_Exercise_
The records below must be transcribed exactly.

(Saved data entries)
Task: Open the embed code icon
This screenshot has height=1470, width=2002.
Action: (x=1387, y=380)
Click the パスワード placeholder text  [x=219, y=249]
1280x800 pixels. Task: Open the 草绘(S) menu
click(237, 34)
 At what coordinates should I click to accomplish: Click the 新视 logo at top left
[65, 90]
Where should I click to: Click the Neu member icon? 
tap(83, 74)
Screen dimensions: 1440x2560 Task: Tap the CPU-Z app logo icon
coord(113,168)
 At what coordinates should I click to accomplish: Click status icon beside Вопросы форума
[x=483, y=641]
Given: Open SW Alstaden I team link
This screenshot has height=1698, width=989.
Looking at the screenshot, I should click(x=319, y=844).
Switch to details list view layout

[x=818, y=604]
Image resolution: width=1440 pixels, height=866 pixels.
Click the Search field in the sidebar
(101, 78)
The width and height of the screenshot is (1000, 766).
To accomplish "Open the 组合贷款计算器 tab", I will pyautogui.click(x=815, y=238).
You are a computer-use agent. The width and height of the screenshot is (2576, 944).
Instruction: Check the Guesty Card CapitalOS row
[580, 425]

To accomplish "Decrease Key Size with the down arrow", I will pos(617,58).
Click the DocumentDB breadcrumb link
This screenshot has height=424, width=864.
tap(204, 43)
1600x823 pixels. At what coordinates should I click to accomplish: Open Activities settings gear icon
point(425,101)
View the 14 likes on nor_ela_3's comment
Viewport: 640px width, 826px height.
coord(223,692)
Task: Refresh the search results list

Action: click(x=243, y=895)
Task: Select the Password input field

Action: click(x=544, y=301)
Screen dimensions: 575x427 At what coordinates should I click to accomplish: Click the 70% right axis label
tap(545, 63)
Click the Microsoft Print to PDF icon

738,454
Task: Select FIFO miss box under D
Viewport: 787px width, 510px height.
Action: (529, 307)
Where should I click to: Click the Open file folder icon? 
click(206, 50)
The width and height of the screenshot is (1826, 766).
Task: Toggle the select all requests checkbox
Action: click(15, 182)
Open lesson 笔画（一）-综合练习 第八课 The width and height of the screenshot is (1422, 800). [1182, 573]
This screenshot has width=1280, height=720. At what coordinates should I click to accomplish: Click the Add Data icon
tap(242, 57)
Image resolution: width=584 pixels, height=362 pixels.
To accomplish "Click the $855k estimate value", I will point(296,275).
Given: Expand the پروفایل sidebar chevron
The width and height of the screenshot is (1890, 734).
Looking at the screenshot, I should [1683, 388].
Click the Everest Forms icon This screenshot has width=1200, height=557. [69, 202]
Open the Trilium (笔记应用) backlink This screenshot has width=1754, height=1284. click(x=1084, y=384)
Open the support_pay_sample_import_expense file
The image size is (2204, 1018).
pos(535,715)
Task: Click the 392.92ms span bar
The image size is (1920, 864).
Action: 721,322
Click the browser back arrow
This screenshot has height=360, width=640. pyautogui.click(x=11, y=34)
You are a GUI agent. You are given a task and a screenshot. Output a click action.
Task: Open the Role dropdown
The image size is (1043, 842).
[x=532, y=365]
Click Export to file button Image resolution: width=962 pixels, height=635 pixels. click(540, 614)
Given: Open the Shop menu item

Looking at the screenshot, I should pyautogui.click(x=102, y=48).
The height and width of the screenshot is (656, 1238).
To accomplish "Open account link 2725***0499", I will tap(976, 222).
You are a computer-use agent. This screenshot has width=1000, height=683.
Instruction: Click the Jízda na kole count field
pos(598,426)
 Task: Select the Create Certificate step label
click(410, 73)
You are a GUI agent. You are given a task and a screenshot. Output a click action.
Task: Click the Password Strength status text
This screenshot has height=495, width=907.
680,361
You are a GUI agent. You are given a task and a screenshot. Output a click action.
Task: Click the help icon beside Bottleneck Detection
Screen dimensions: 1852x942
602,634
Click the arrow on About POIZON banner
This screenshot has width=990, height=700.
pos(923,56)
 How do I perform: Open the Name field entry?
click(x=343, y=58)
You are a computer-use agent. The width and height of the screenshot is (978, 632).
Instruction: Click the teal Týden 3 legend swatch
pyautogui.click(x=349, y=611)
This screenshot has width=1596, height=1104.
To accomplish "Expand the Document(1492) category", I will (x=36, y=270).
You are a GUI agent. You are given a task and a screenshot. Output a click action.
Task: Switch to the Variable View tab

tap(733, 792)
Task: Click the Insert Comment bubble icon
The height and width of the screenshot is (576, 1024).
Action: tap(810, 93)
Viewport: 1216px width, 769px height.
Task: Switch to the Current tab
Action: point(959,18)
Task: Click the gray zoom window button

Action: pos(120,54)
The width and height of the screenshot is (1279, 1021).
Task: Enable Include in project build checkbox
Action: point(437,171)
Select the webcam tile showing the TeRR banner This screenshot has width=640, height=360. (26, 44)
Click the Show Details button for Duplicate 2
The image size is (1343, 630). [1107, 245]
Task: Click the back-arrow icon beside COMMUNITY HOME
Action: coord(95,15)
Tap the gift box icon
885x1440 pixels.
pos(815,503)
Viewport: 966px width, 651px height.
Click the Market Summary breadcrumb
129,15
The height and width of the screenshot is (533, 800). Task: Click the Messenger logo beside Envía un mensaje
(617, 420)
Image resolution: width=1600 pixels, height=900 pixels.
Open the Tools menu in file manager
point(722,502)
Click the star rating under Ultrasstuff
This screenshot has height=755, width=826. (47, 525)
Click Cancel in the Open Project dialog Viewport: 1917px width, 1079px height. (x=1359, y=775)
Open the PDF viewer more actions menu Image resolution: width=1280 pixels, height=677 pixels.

_Solution to the problem_
Task: Open the embed code icon
This screenshot has height=1470, width=2002.
Action: (x=1387, y=380)
Click the パスワード placeholder text  [x=219, y=249]
1280x800 pixels. Task: Open the 草绘(S) menu
click(237, 34)
 At what coordinates should I click to accomplish: Click the 新视 logo at top left
[65, 90]
Where should I click to: Click the Neu member icon? 
tap(83, 74)
Screen dimensions: 1440x2560 Task: Tap the CPU-Z app logo icon
coord(113,168)
 At what coordinates should I click to accomplish: Click status icon beside Вопросы форума
[x=483, y=641]
Given: Open SW Alstaden I team link
This screenshot has height=1698, width=989.
Looking at the screenshot, I should click(x=319, y=844).
Switch to details list view layout

[x=818, y=604]
Image resolution: width=1440 pixels, height=866 pixels.
Click the Search field in the sidebar
(101, 78)
The width and height of the screenshot is (1000, 766).
To accomplish "Open the 组合贷款计算器 tab", I will pyautogui.click(x=815, y=238).
You are a computer-use agent. The width and height of the screenshot is (2576, 944).
Instruction: Check the Guesty Card CapitalOS row
[580, 425]

To accomplish "Decrease Key Size with the down arrow", I will pos(617,58).
Click the DocumentDB breadcrumb link
This screenshot has height=424, width=864.
tap(204, 43)
1600x823 pixels. At what coordinates should I click to accomplish: Open Activities settings gear icon
point(425,101)
View the 14 likes on nor_ela_3's comment
Viewport: 640px width, 826px height.
coord(223,692)
Task: Refresh the search results list

Action: click(x=243, y=895)
Task: Select the Password input field

Action: click(x=544, y=301)
Screen dimensions: 575x427 At what coordinates should I click to accomplish: Click the 70% right axis label
tap(545, 63)
Click the Microsoft Print to PDF icon

738,454
Task: Select FIFO miss box under D
Viewport: 787px width, 510px height.
Action: (529, 307)
Where should I click to: Click the Open file folder icon? 
click(206, 50)
The width and height of the screenshot is (1826, 766).
Task: Toggle the select all requests checkbox
Action: click(15, 182)
Open lesson 笔画（一）-综合练习 第八课 The width and height of the screenshot is (1422, 800). [1182, 573]
This screenshot has width=1280, height=720. At what coordinates should I click to accomplish: Click the Add Data icon
tap(242, 57)
Image resolution: width=584 pixels, height=362 pixels.
To accomplish "Click the $855k estimate value", I will point(296,275).
Given: Expand the پروفایل sidebar chevron
The width and height of the screenshot is (1890, 734).
Looking at the screenshot, I should [1683, 388].
Click the Everest Forms icon This screenshot has width=1200, height=557. [69, 202]
Open the Trilium (笔记应用) backlink This screenshot has width=1754, height=1284. click(x=1084, y=384)
Open the support_pay_sample_import_expense file
The image size is (2204, 1018).
pos(535,715)
Task: Click the 392.92ms span bar
The image size is (1920, 864).
Action: 721,322
Click the browser back arrow
This screenshot has height=360, width=640. pyautogui.click(x=11, y=34)
You are a GUI agent. You are given a task and a screenshot. Output a click action.
Task: Open the Role dropdown
The image size is (1043, 842).
[x=532, y=365]
Click Export to file button Image resolution: width=962 pixels, height=635 pixels. click(540, 614)
Given: Open the Shop menu item

Looking at the screenshot, I should pyautogui.click(x=102, y=48).
The height and width of the screenshot is (656, 1238).
To accomplish "Open account link 2725***0499", I will tap(976, 222).
You are a computer-use agent. This screenshot has width=1000, height=683.
Instruction: Click the Jízda na kole count field
pos(598,426)
 Task: Select the Create Certificate step label
click(410, 73)
You are a GUI agent. You are given a task and a screenshot. Output a click action.
Task: Click the Password Strength status text
This screenshot has height=495, width=907.
680,361
You are a GUI agent. You are given a task and a screenshot. Output a click action.
Task: Click the help icon beside Bottleneck Detection
Screen dimensions: 1852x942
602,634
Click the arrow on About POIZON banner
This screenshot has width=990, height=700.
pos(923,56)
 How do I perform: Open the Name field entry?
click(x=343, y=58)
You are a computer-use agent. The width and height of the screenshot is (978, 632).
Instruction: Click the teal Týden 3 legend swatch
pyautogui.click(x=349, y=611)
This screenshot has width=1596, height=1104.
To accomplish "Expand the Document(1492) category", I will (x=36, y=270).
You are a GUI agent. You are given a task and a screenshot. Output a click action.
Task: Switch to the Variable View tab

tap(733, 792)
Task: Click the Insert Comment bubble icon
The height and width of the screenshot is (576, 1024).
Action: tap(810, 93)
Viewport: 1216px width, 769px height.
Task: Switch to the Current tab
Action: point(959,18)
Task: Click the gray zoom window button

Action: pos(120,54)
The width and height of the screenshot is (1279, 1021).
Task: Enable Include in project build checkbox
Action: point(437,171)
Select the webcam tile showing the TeRR banner This screenshot has width=640, height=360. (26, 44)
Click the Show Details button for Duplicate 2
The image size is (1343, 630). [1107, 245]
Task: Click the back-arrow icon beside COMMUNITY HOME
Action: coord(95,15)
Tap the gift box icon
885x1440 pixels.
pos(815,503)
Viewport: 966px width, 651px height.
Click the Market Summary breadcrumb
129,15
The height and width of the screenshot is (533, 800). Task: Click the Messenger logo beside Envía un mensaje
(617, 420)
Image resolution: width=1600 pixels, height=900 pixels.
Open the Tools menu in file manager
point(722,502)
Click the star rating under Ultrasstuff
This screenshot has height=755, width=826. (47, 525)
Click Cancel in the Open Project dialog Viewport: 1917px width, 1079px height. (x=1359, y=775)
Open the PDF viewer more actions menu Image resolution: width=1280 pixels, height=677 pixels.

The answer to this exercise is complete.